Short task a >>
In the records below, reproduce every line from the one containing "Open Returnable bottles" through the end of the records, requests included. Multiply each coordinate in the answers by 0.7 and round to whole numbers with halves rounded up, give only those lines, and omit the pictures.

Looking back, there are a few key elements of our Shadow program that enabled our success so far:
Build a team: We funded a central Shadow team within the security organization, led by a dedicated Shadow IT program manager who is fully dedicated to this program. We also obtained program support from the security, IT, and finance departments, and worked together to ensure there were enough IT resources dedicated to this effort to assist with inventory, drive engineering tooling adoption, and provide engineering guidance to the shadow teams. Finally, it was critical to build accountability across the business divisions by appointing one “Directly Responsible Individual” (also known as a DRI) within each participating team, who was accountable for helping their teams work toward compliance, and served as our primary contact and for engaging executive support from those teams.
Drive culture change: While the leaders within the space are important, we quickly realized that we needed to reach the individuals who own and run the Shadow solutions across the company. They needed to understand the importance of security and how to ensure security as a part of their day-to-day actions. We began educating our employees by sharing real security events and highlighting the impacts of these events to emphasize the importance of the actions people take.

Short task b >>
Copy the passage on the Shadow IT program word for word, from "Looking back, there" up to and including "from those teams.".

Listed entries >>
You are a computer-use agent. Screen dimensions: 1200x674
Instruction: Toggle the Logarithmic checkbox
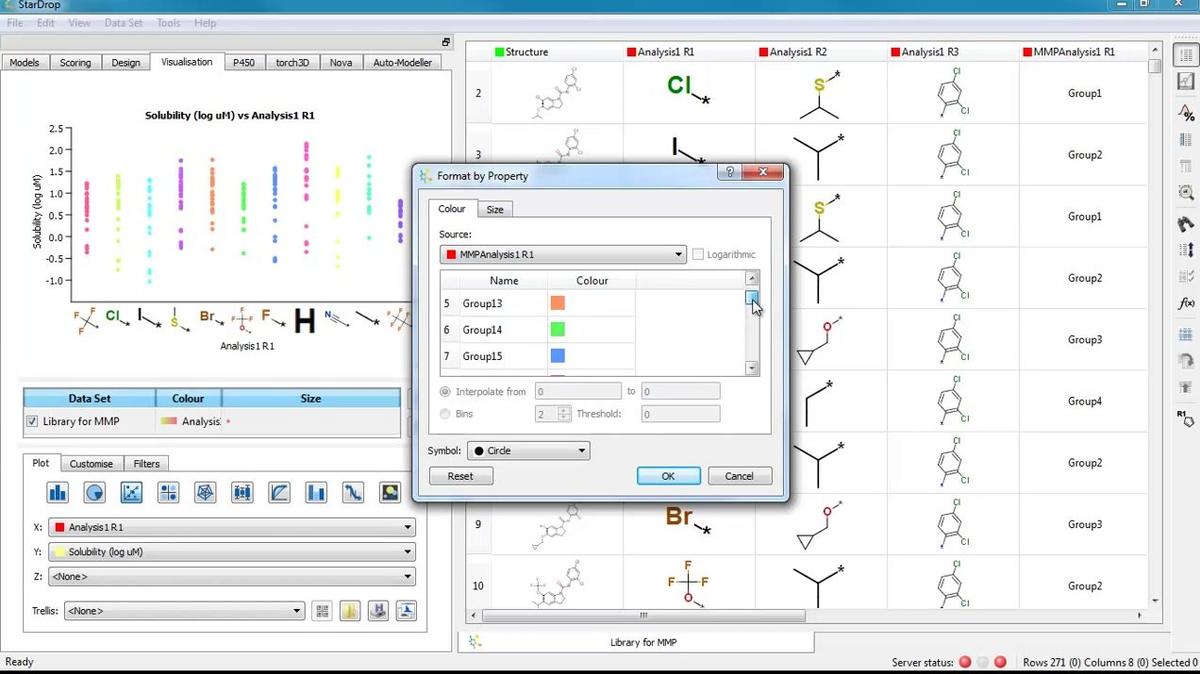pyautogui.click(x=698, y=255)
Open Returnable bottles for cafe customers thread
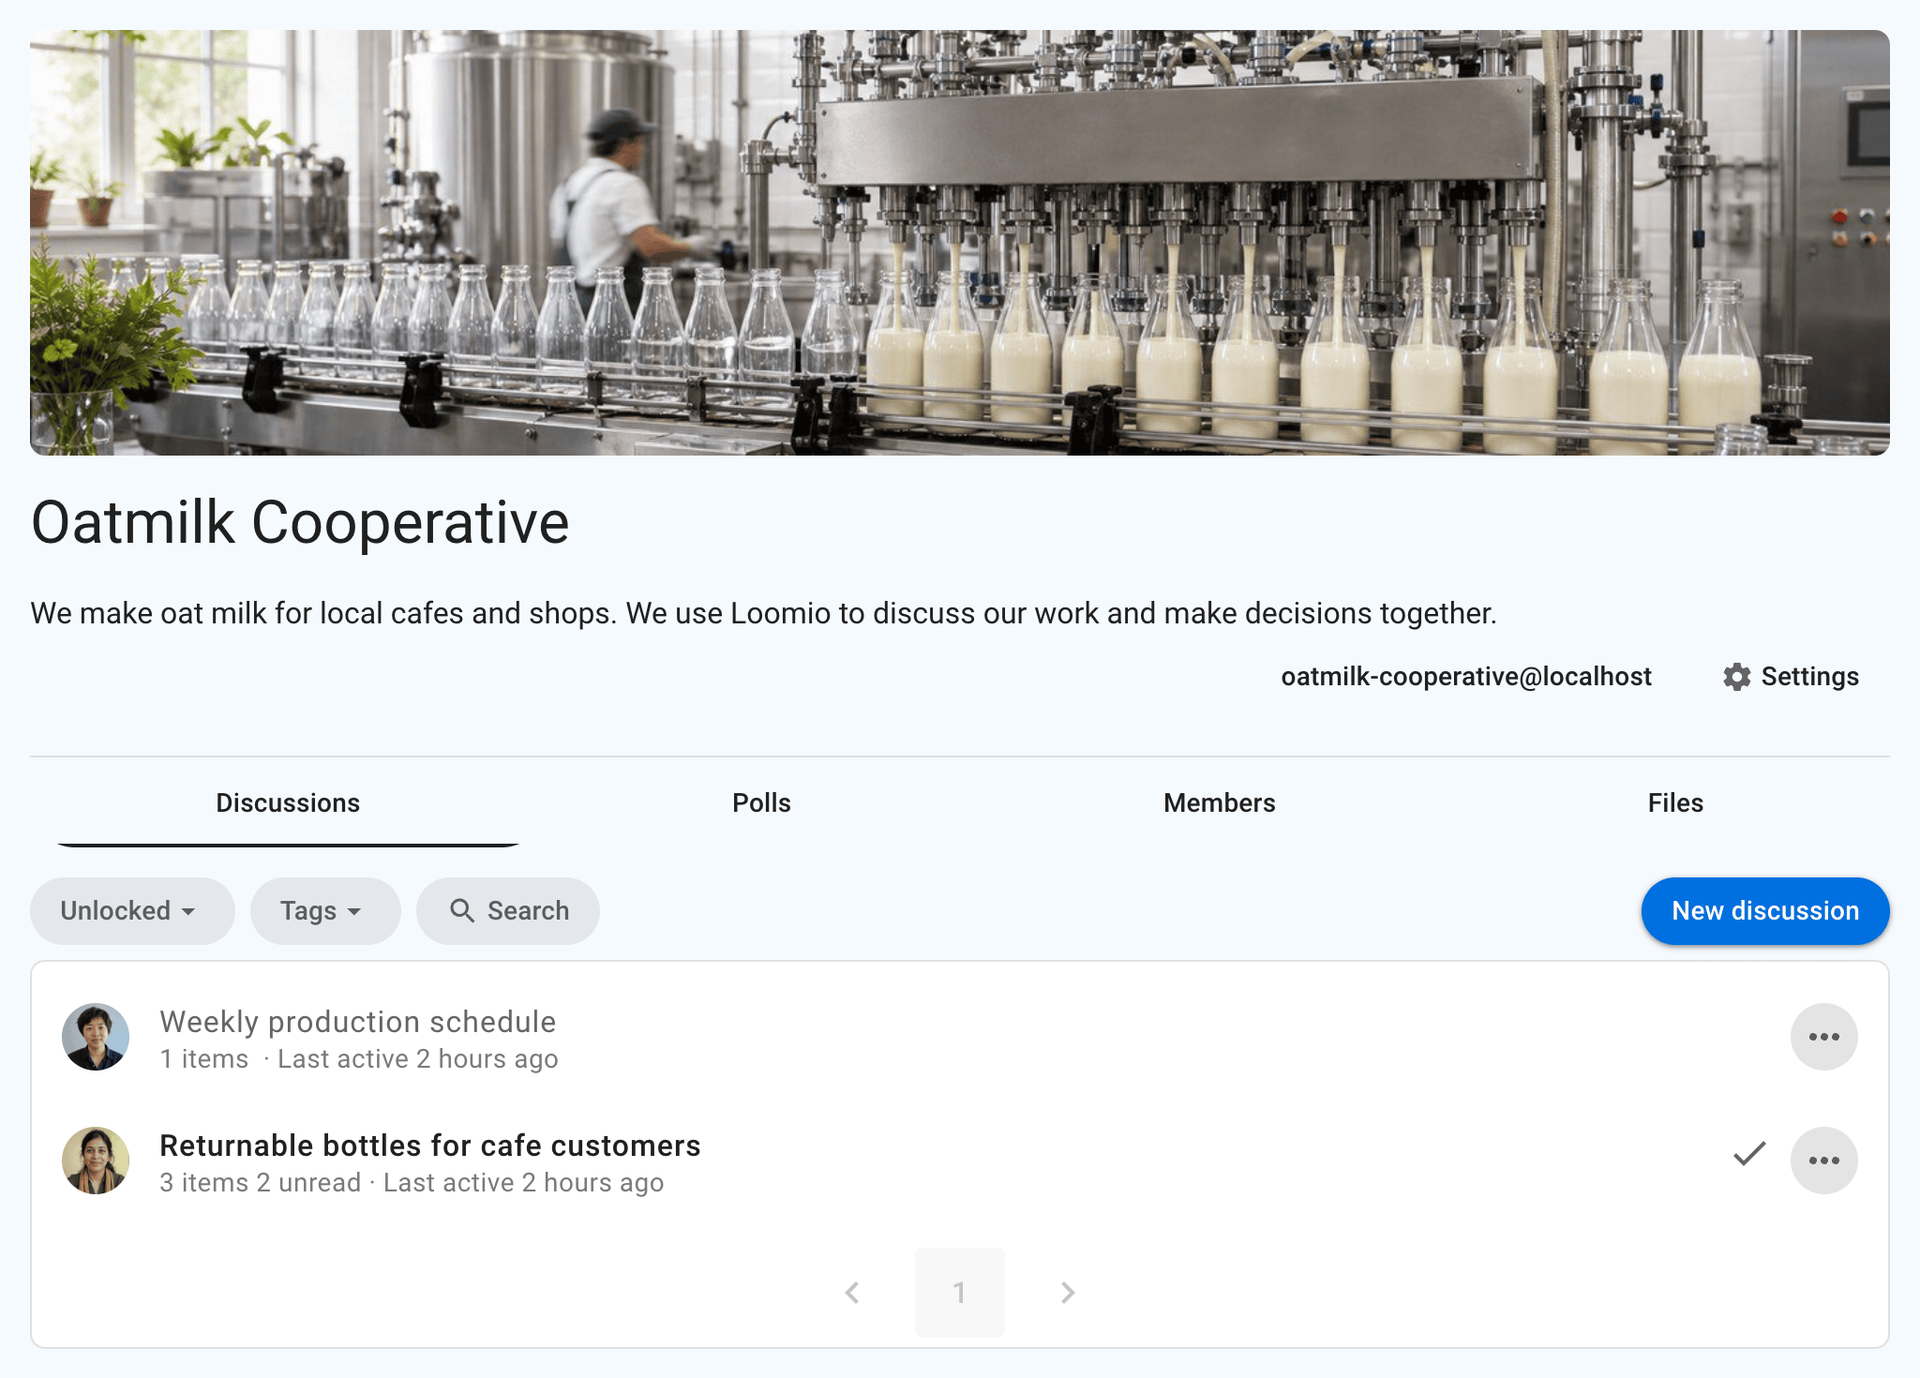 click(430, 1145)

Task solution a >>
Open Returnable bottles for cafe customers thread
 click(301, 802)

Task solution b >>
Looking back, there are a few key elements of our Shadow program that enabled our success so far:
Build a team: We funded a central Shadow team within the security organization, led by a dedicated Shadow IT program manager who is fully dedicated to this program. We also obtained program support from the security, IT, and finance departments, and worked together to ensure there were enough IT resources dedicated to this effort to assist with inventory, drive engineering tooling adoption, and provide engineering guidance to the shadow teams. Finally, it was critical to build accountability across the business divisions by appointing one “Directly Responsible Individual” (also known as a DRI) within each participating team, who was accountable for helping their teams work toward compliance, and served as our primary contact and for engaging executive support from those teams.